On 09/03/2014 07:21 AM, Ian Campbell wrote:
On Sat, 2014-08-30 at 18:29 +0200, Arianna Avanzini wrote:
From: Andrii Tseglytskyi <andrii.tseglytskyi@xxxxxxxxxxxxxxx>

This commit allows the domU to access previously-mapped I/O-memory
even if XSM is enabled and FLASK is enforced.

CCing Daniel (XSM maintainer).

I think this is probably OK, but I'm no XSM expert.

(If I were writing the ocmmit message I would have said something like
"Update the example XSM policy to allow...")

The message Ian suggests is a bit clearer as to the effect of the patch.
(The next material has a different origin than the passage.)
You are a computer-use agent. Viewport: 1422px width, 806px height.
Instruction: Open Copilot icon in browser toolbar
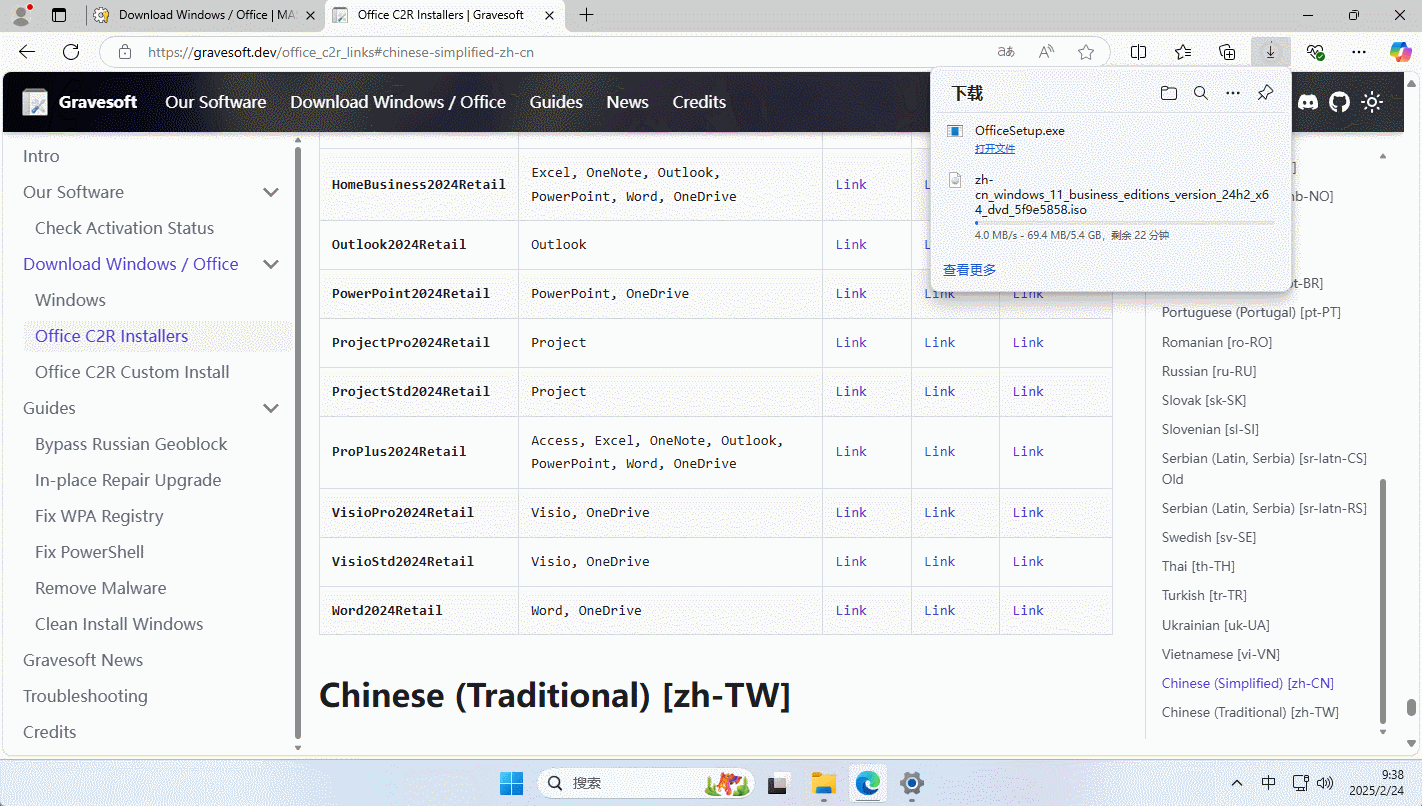tap(1400, 52)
Regarding the patch: at minimum, a domU should only need the permissions
defined by "use_device(domU_t, iomem_t)" to access mapped memory.  However,
it is preferred to label the IO memory being used instead of allowing access
to the default/fallback iomem_t.

The intention for handing pass-through devices with FLASK is to label the
device (either using the tool flask-label-pci or manually in the policy;
example lines for the latter are present and commented out).  The example
policy defines the type nic_dev_t as a device that is usable by domU_t, and
docs/misc/xsm-flask.txt has an example of flask-label-pci's use.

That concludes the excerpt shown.